それを、彼にお願いしてもいいのだろうか。
「ああ、でもこれじゃ、君に何かあげるんじゃなくて、僕のお願いを聞いて欲しいって言ってるようなものか……」
小さく自嘲するジークに、リエットは思い切って言った。
「ねぇ、それなら同じことを言ってもいい?」
リエットは一度歯を食いしばり、それから告げた。
「どうしたらジークは生きていてくれる?」
「リエット、それは……」
「無理だよね。ずっと私、ジークが死ぬために協力してきたんだもの。だから、これなら叶えてくれる?」
ジークを見上げて、言った。
「一緒にいちゃだめ?」
「……一緒に?」
「もう、一人で残されたくない」
初めて自分の気持ちを告げた。
ずっと鍵を掛けていた気持ちが、言ったとたんに扉をも全て壊して、あふれ出てきそうだった。
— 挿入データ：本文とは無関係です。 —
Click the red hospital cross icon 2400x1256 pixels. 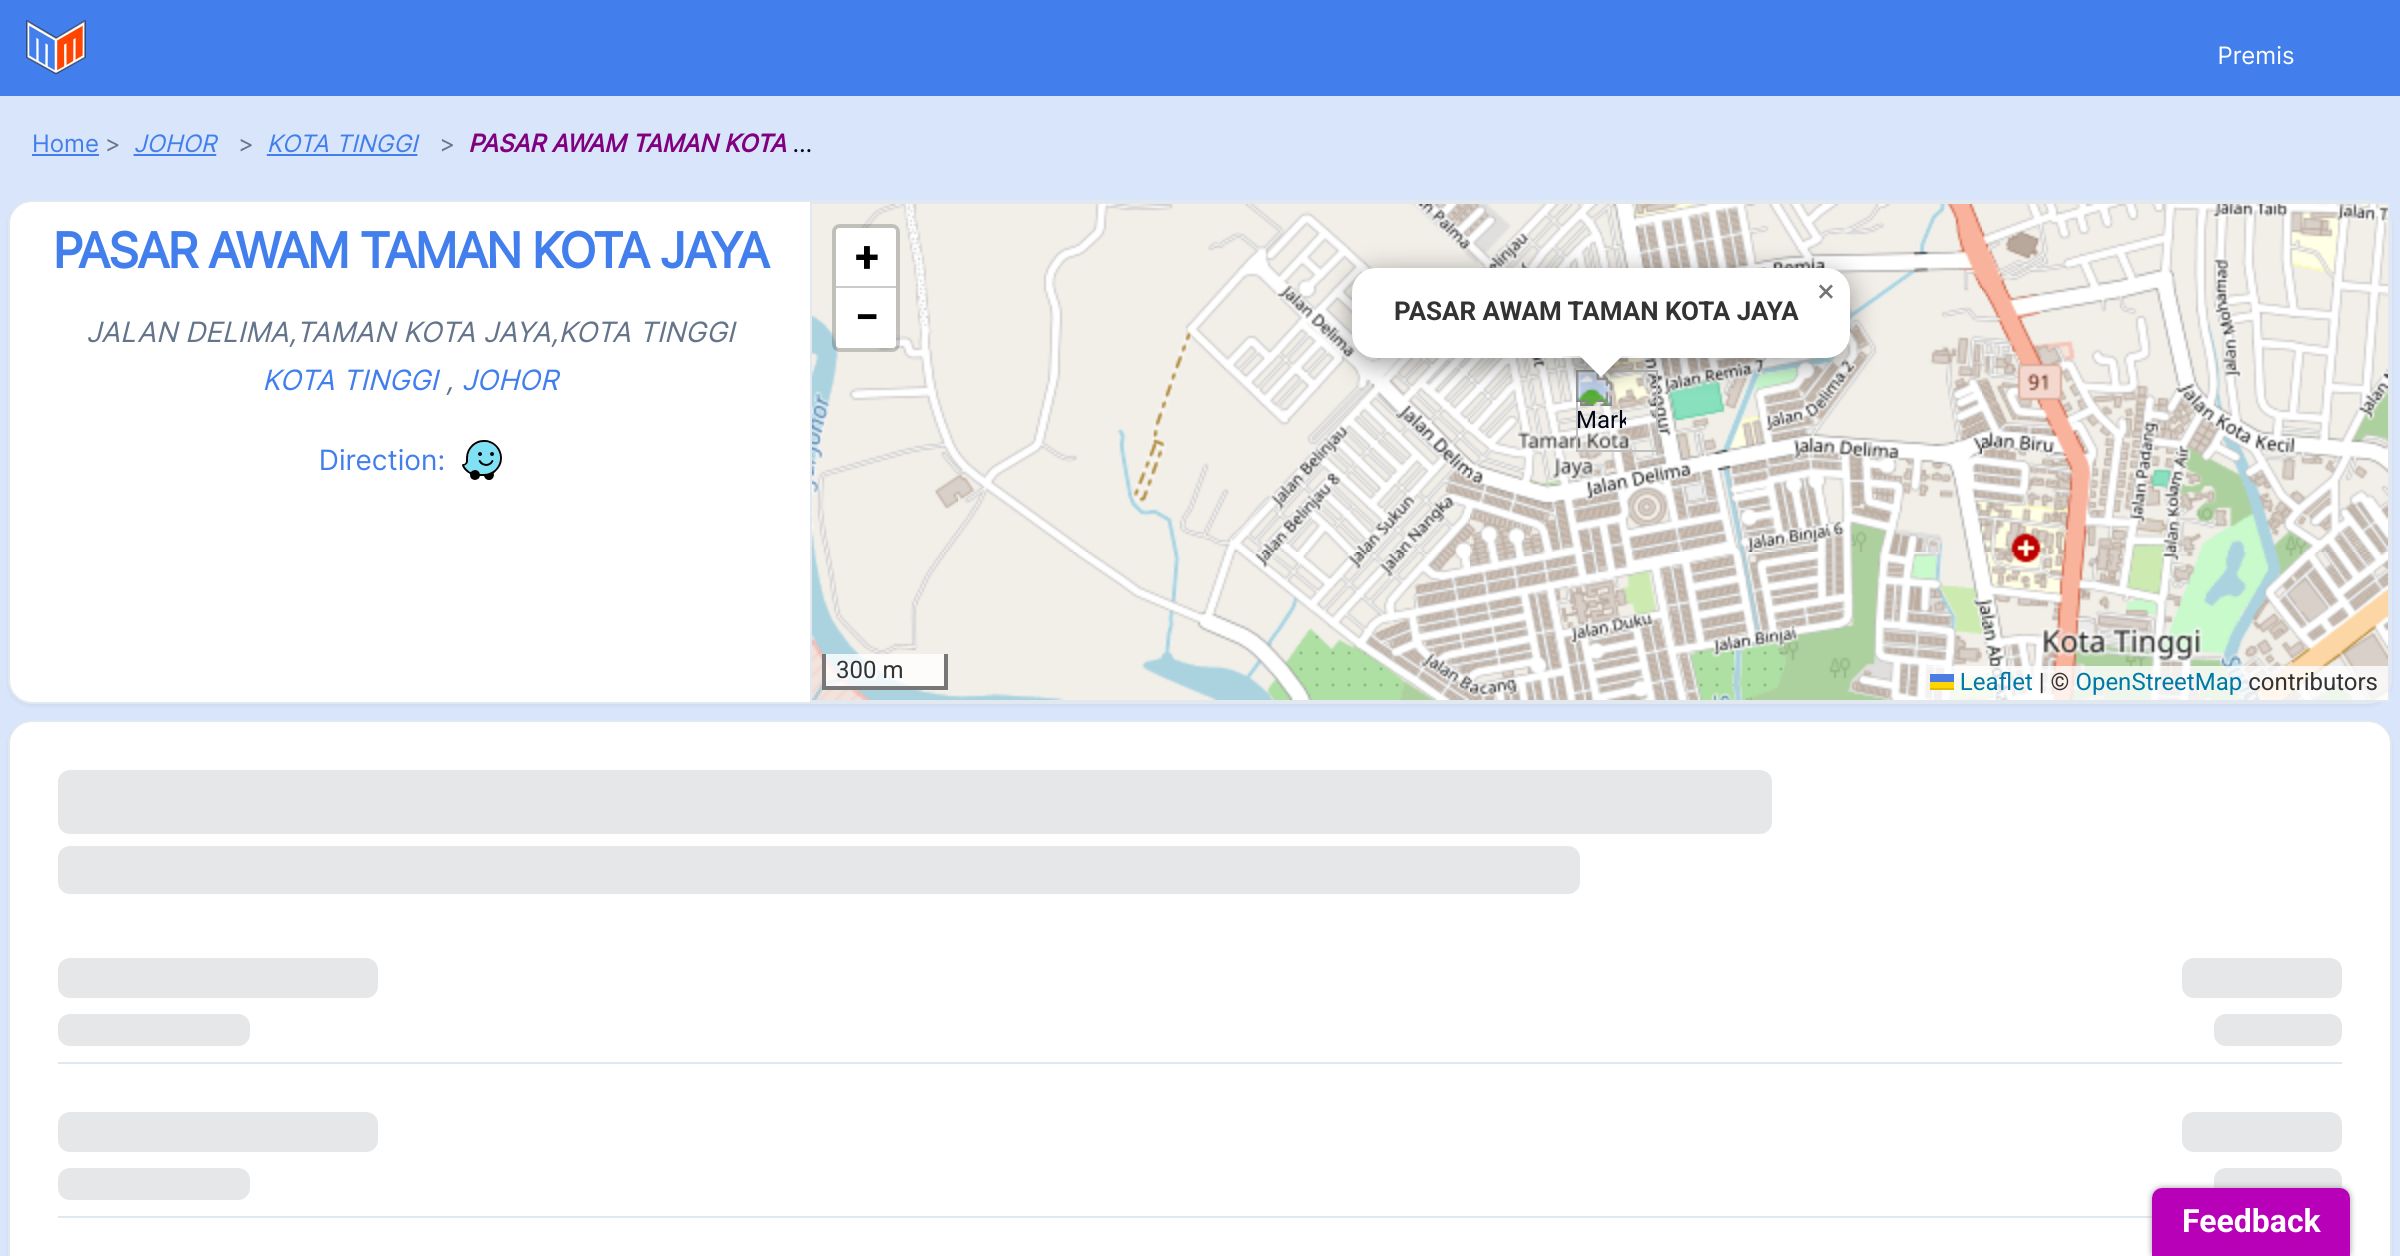(2026, 548)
「大切な人がいなくなって、どうやったら生きて行けるの? どうしてジークまでいなくなっちゃうの?」
鍵が壊れてしまったせいか、リエットは子供みたいにだだをこねて泣き叫びたくなる。
「生きていてくれないなら、置いていかないで。好きだって言ってくれるなら、寂しくしないで。ずっと傍にいてくれるって言って。もう置いて行かれるのは嫌!」
「リエット……」
そのまま黙り込んだ彼を、リエットは睨むように見つめ続ける。
やがて根負けしたかのようにジークがぽつりと言った。
「本当は、君を一人になんてしたくなかったんだ」
「うん」
「本を開ける時点で絶望してるってわかってるのに、好きになった君を置いていったらどうなるのかって思うと不安で」
ジークは苦笑う。
「誰かに君のことを頼もうと思ってた。けど、自分の寂しさより誰かのことをつい優先しちゃう君のことを、きっとみんな好きになるんじゃないかって考えて。それは嫌だなって思って」
ねぇリエット。とジークは彼女の耳元でささやいてくる。
「僕は我慢してたのに。君を連れていってしまいたいって。それを本当に叶えてくれるの? そんなに僕に都合が良くていいのかい?」
「……うん」
リエットが答えると、ジークは頬に口づけた。
「じゃあ、ずっと一緒にいよう」
その言葉を聞いた瞬間、リエットは目頭が熱くなる。
もう闇に覆われていないのに、目の前の景色がにじむように解けて見えなくなった。
そうしてリエットは、久しぶりに自分が泣いているのだとわかったのだった。